At least four teenagers were confirmed dead after the earthquake caused school buildings to collapse and bury nearly 900 students at the Juyuan Middle School in Sichuan's Dujiangyan city, about 100 kilometres from the epicentre, reports said.
One Dujiangyan resident told Deutsche Presse-Agentur dpa by telephone that her five-storey apartment block and many other buildings in the city were seriously damaged by the earthquake.
The woman said she and her family were staying outdoors on a playgroud but had no umbrellas or waterproof jackets to protect them from rain falling on the city.
A spokesman for the Sichuan provincial seismological bureau told Xinhua that "whole rows of houses" had collapsed in Dujiangyan.

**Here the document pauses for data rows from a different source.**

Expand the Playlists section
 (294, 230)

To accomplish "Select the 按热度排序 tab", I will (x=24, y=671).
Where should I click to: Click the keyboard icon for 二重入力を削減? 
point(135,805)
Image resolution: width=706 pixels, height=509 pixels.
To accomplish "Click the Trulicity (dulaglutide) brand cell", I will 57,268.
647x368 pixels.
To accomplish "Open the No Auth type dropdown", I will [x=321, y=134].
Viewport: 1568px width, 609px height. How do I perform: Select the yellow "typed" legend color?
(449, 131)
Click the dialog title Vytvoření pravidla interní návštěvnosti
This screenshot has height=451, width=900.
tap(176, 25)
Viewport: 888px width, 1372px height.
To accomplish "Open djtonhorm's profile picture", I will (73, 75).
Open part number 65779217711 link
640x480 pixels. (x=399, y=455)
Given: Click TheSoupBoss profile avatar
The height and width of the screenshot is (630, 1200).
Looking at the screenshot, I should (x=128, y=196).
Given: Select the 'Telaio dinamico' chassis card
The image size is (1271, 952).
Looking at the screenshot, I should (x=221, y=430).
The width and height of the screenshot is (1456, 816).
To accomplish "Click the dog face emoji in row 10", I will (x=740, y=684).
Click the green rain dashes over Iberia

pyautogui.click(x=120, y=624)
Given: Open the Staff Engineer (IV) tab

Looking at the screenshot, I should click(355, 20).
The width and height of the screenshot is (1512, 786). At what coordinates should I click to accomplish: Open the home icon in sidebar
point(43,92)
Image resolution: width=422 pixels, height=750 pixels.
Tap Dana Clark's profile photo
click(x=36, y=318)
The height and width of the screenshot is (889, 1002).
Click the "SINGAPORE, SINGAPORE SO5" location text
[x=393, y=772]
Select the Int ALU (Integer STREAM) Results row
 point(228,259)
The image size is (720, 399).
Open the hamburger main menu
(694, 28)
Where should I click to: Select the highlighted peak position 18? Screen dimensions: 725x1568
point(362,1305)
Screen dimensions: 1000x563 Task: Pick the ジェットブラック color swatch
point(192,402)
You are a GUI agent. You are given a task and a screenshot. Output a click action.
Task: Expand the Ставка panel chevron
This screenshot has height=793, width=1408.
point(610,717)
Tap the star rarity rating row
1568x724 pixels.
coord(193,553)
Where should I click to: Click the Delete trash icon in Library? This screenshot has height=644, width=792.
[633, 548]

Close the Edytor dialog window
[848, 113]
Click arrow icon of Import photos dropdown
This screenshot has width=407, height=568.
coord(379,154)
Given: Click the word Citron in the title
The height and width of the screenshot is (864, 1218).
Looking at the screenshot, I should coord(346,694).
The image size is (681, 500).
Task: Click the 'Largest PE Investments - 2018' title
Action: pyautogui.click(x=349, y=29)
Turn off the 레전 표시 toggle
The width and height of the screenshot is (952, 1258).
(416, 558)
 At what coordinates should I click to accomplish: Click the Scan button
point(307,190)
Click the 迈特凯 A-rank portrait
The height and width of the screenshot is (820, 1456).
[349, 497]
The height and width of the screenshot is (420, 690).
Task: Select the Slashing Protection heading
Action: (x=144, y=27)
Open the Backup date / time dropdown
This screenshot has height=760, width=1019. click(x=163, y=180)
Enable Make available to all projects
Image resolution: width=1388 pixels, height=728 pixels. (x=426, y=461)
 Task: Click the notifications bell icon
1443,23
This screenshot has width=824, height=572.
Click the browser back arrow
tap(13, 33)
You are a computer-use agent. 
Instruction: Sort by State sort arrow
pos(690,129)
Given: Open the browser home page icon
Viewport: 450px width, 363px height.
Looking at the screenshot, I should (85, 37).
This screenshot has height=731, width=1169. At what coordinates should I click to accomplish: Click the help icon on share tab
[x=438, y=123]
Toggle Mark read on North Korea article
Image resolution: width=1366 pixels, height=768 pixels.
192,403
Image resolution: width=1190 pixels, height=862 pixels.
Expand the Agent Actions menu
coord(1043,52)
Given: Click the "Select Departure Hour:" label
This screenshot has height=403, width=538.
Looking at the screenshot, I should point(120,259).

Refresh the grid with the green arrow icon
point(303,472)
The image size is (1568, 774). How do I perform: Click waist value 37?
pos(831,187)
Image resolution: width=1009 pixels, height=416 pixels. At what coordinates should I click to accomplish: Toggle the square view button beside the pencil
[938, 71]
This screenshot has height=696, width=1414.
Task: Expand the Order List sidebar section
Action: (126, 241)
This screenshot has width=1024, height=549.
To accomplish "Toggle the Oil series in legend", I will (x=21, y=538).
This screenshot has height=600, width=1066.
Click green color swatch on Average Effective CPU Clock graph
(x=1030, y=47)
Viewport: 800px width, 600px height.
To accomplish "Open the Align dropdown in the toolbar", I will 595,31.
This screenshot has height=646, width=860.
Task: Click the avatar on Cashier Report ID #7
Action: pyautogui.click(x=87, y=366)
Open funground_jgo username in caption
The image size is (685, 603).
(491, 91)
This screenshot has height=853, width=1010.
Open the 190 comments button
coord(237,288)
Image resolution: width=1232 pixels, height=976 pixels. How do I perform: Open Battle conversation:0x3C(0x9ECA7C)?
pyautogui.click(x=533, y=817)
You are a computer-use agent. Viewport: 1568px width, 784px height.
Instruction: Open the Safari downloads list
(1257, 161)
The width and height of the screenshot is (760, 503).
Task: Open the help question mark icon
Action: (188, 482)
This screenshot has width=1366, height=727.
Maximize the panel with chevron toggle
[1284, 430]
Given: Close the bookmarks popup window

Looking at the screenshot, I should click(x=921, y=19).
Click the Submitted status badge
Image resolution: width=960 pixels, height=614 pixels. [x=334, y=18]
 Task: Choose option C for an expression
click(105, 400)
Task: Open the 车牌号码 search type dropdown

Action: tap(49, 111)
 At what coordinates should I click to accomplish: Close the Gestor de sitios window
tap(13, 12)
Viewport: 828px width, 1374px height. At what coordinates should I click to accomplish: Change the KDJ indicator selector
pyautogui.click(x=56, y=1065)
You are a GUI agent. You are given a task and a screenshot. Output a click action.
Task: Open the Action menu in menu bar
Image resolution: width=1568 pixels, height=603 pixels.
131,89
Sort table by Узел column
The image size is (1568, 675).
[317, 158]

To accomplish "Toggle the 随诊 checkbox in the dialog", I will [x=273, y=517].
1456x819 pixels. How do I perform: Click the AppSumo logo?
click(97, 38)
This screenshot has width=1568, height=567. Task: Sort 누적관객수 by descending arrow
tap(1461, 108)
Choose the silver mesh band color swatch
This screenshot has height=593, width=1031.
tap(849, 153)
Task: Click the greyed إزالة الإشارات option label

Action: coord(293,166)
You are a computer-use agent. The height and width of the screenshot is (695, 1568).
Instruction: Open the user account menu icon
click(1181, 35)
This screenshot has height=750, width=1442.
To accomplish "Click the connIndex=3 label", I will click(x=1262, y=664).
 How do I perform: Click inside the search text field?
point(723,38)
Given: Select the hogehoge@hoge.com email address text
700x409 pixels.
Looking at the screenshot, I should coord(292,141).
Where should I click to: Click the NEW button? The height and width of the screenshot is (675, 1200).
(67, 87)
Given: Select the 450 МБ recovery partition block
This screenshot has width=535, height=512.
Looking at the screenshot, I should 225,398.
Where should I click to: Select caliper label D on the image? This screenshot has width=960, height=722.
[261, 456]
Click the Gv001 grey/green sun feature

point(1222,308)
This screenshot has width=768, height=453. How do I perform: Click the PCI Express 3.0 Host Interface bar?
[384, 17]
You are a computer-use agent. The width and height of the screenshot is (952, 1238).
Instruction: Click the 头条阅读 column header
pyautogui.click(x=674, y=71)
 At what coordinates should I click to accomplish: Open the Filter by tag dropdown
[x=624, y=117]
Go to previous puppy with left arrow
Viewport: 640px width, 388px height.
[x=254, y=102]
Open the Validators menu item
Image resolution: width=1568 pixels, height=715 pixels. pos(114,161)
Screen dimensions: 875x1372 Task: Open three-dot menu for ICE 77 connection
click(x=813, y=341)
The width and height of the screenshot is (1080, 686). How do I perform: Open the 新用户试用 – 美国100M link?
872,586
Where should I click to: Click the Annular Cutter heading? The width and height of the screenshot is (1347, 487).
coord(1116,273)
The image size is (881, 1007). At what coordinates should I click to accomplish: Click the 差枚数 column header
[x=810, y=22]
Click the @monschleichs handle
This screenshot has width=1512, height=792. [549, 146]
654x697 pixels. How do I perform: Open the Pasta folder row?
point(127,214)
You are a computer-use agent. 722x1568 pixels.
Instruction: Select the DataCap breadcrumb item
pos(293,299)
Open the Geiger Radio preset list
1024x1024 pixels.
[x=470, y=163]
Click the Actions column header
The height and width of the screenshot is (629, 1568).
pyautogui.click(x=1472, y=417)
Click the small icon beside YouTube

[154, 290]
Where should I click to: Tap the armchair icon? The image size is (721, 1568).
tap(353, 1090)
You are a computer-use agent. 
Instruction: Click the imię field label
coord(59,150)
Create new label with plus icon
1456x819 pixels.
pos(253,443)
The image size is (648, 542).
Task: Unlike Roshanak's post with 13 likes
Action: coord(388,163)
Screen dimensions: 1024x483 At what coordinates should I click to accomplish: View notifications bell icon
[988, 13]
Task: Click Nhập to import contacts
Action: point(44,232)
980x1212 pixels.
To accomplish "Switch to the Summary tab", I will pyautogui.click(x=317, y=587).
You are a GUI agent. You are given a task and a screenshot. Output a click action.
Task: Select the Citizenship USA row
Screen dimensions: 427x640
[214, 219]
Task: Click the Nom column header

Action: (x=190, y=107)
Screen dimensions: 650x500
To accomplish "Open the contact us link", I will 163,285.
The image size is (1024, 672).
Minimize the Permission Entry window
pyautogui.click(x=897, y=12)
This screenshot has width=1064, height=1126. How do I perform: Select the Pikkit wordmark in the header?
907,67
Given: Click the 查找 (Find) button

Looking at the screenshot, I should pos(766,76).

Several hundred workers were buried after two chemical plants collapsed onto them in Sichuan's Shifang city.
Some 80 tons of ammonia leaked from the plants, forcing the evacuation of 6,000 residents in Shifang.
The earthquake also affected Sichuan's capital, Chengdu, and nearby Chongqing.
At least 45 people died in Chengdu, where officials suspended rail and air services, the provincial government said.
More reports of casualties came from Chongqing's Liangping county, where four children died and more than 100 were injured at two primary schools which collapsed during the earthquake.
The local government of Aba prefecture, which administers Wenzhou, said all traffic was cut to Wenchuan and the nearby Lixian and Maoxian, with landslides and extensive damage to roads and buildings also reported in other areas of Aba.
Initial reports put the magnitude at 7.6 but the State Seismological Bureau later upgraded it to 7.8, while an official at the Beijing Seismological Bureau said it was measured at 8.0.
The government declared a "level II" emergency, the second-most serious category, to respond to the earthquake damage.
Premier Wen Jiabao arrived in Chengdu and was travelling to Wenchuan to supervise rescue work, urging officials and members of the ruling Communist Party to "work on the front line" to lead relief efforts.
President Hu Jintao also issued a statement urging "all-out efforts to help those affected" by the quake, which was followed by at least six aftershocks measuring 5.0 or higher on the Richter scale.
The People's Liberation Army dispatched 5,000 troops from Chengdu to help in rescue work and damage assessment in Wenchuan.
The central government also organized two military transport planes to carry 184 disaster relief, medical and seismological experts from Beijing to Sichuan.
In Brussels, meanwhile, the European Commission said it was ready to offer China aid following the earthquake.
A tremor measuring 3.9 on the Richter scale was recorded in Beijing's eastern suburb of Tongzhou at 2:35 pm, while workers were evacuated from some major office towers in Shanghai.
State television ran a statement from the Beijing seismological bureau to deny rumours that it had forecast a strong earthquake for the city in the next few days.
In Hong Kong, people rang emergency services in panic when the earthquake made the ground shake and buildings sway.
Lee Chia-yen, a spokesman for Taiwan's Travel Agent Association, said it was trying to locate 2,360 Taiwanese tourists from nine tour groups travelling in Sichuan.